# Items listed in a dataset
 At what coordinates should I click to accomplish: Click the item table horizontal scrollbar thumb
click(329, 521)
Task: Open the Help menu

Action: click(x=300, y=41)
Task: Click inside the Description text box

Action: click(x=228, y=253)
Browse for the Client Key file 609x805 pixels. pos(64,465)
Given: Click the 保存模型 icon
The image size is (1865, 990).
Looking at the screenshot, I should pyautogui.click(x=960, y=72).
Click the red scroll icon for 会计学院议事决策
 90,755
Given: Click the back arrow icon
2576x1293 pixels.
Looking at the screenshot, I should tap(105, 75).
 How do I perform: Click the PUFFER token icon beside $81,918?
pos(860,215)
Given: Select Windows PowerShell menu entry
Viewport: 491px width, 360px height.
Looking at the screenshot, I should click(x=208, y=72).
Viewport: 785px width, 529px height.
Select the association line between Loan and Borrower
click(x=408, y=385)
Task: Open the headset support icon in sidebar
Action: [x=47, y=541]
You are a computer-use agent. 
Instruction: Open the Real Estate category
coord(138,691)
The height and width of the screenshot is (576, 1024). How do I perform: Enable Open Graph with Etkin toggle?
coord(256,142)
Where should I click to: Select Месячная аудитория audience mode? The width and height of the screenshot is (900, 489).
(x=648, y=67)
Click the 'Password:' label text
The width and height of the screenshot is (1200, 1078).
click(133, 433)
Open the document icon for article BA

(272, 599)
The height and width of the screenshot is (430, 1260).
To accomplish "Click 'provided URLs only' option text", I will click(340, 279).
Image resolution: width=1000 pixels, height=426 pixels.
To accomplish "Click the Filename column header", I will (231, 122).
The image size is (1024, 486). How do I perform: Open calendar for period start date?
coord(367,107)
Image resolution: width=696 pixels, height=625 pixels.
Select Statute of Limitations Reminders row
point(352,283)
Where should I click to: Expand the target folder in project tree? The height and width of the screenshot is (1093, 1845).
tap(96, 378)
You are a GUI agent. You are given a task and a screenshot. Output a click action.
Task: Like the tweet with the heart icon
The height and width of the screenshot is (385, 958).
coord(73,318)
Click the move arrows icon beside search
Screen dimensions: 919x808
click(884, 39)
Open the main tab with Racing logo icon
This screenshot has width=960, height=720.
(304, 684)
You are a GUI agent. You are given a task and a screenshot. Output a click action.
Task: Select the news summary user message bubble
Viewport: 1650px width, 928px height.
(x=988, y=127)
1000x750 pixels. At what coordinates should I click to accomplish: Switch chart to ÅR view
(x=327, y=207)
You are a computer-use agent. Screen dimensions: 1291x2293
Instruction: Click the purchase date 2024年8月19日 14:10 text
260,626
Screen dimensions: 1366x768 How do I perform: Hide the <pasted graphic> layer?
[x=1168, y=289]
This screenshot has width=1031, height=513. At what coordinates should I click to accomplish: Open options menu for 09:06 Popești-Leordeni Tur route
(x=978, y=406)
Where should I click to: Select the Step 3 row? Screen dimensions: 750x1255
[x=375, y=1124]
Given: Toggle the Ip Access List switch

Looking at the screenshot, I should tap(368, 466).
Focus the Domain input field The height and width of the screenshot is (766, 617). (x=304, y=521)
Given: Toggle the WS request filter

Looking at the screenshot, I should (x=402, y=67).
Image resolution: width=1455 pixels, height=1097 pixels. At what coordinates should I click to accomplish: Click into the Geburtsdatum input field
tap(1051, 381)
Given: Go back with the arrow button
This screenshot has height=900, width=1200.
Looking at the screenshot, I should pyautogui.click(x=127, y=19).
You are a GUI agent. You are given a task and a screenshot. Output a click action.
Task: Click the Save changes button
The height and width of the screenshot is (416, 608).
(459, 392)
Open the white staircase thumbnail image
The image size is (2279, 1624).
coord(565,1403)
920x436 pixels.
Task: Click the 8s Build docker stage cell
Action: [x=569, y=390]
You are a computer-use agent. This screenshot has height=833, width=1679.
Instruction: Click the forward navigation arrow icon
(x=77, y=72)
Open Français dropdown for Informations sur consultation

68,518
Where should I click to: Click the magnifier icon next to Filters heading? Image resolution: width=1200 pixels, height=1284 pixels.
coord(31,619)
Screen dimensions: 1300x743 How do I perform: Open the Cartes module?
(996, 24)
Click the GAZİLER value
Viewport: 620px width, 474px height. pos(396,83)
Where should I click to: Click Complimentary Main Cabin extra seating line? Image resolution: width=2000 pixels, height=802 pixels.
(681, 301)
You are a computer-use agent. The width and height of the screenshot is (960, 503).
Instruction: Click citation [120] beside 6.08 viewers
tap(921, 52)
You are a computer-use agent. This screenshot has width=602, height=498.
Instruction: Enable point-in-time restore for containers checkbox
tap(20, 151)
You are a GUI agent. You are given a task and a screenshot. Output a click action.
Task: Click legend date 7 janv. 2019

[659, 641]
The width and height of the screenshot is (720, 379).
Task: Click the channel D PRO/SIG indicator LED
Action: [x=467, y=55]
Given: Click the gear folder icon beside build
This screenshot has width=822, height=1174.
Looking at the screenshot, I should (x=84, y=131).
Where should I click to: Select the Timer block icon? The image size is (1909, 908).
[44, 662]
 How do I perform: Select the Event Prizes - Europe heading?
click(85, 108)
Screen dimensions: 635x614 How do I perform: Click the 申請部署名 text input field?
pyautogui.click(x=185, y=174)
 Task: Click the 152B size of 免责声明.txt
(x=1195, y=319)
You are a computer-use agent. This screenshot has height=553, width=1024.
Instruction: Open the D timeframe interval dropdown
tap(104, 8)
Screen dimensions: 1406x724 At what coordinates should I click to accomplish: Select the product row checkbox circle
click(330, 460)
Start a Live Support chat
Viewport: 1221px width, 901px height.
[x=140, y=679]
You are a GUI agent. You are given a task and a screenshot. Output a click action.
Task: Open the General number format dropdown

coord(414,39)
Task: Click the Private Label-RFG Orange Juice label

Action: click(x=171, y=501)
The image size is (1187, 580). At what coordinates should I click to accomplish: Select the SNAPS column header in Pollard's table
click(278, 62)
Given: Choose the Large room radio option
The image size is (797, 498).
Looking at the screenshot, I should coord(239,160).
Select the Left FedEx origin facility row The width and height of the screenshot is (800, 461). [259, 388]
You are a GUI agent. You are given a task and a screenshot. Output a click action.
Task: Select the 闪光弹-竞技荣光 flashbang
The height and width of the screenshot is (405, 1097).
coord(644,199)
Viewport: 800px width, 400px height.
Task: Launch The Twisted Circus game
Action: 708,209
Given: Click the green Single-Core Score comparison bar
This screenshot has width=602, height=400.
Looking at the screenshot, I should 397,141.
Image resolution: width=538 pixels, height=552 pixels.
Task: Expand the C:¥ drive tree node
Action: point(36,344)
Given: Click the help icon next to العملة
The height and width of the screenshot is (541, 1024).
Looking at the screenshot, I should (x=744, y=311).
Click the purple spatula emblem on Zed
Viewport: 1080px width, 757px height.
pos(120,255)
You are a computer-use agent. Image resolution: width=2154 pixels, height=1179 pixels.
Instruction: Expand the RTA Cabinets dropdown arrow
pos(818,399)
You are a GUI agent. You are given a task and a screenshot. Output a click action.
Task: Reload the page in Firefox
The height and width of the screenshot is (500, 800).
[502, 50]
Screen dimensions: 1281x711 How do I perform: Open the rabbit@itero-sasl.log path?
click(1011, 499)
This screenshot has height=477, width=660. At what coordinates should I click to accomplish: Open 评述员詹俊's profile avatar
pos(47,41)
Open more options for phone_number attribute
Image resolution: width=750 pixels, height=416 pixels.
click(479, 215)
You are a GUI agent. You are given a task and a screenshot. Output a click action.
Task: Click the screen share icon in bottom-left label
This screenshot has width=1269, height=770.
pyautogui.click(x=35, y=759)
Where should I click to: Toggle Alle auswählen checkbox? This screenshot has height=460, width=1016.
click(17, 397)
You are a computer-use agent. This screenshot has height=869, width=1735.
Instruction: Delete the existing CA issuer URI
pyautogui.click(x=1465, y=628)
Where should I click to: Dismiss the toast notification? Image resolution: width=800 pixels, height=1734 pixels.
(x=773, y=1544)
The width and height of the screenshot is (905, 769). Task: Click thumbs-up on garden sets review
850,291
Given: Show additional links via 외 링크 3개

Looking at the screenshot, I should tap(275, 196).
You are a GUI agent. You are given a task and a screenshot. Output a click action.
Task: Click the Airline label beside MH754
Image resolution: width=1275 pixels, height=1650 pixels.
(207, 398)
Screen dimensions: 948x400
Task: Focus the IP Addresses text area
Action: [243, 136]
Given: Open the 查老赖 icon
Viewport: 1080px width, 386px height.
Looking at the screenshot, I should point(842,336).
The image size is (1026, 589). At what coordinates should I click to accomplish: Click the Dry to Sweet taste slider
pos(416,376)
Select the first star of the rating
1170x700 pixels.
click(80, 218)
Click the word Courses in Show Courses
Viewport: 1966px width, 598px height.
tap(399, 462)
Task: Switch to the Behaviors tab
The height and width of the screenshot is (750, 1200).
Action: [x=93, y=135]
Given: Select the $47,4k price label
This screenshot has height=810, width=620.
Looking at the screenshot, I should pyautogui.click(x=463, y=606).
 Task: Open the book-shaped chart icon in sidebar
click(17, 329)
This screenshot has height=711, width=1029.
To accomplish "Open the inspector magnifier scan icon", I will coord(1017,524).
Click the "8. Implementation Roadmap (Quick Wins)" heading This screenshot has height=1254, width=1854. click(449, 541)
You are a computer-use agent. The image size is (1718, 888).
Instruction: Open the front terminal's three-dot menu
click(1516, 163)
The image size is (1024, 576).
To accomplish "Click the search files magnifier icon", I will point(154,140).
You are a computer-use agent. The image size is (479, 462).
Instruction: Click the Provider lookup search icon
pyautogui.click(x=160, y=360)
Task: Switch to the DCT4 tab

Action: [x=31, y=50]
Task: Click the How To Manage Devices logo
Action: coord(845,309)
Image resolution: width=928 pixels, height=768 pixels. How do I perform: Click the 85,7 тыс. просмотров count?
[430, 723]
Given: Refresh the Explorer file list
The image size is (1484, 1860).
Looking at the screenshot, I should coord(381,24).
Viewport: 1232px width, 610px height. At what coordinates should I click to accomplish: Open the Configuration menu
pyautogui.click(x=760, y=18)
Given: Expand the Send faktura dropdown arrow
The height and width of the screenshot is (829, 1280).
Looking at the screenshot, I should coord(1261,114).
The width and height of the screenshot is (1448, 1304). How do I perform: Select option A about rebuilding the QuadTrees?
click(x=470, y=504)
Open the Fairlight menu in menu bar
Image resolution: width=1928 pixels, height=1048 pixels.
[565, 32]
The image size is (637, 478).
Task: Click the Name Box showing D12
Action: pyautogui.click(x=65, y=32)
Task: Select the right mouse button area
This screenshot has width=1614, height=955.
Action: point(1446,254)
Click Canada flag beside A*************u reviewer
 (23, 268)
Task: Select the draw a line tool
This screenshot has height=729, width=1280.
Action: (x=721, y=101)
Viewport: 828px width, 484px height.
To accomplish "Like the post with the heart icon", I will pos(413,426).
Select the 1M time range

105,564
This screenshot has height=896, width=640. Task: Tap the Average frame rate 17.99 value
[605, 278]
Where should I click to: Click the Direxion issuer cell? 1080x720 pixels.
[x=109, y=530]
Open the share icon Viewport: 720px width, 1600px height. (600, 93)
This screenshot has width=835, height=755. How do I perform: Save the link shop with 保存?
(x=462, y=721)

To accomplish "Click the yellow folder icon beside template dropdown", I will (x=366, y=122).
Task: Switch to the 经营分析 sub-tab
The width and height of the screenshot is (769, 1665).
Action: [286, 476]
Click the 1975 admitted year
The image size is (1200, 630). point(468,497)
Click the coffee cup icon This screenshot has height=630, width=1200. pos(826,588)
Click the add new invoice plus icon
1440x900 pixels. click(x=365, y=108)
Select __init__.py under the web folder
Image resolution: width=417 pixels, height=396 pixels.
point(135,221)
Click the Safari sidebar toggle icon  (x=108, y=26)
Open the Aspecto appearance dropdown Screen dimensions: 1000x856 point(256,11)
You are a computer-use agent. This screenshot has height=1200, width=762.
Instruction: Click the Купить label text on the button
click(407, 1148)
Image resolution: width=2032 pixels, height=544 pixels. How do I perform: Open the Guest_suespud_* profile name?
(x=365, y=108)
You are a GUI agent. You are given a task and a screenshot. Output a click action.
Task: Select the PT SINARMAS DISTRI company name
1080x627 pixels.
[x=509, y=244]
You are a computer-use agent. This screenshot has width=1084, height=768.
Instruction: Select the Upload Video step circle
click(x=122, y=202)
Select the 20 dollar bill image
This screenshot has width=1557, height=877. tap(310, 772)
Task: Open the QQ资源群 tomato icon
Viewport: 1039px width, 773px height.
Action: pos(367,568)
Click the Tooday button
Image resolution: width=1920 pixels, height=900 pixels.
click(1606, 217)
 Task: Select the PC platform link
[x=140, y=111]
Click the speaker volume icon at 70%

# Your instructions
Start at the first line of the entries and stop at the line that contains "Given: Click the 保存模型 icon". Repeat every line in that span exactly, and nothing beyond it.

# Answer box
 At what coordinates should I click to accomplish: Click the item table horizontal scrollbar thumb
click(329, 521)
Task: Open the Help menu

Action: click(x=300, y=41)
Task: Click inside the Description text box

Action: click(x=228, y=253)
Browse for the Client Key file 609x805 pixels. pos(64,465)
Given: Click the 保存模型 icon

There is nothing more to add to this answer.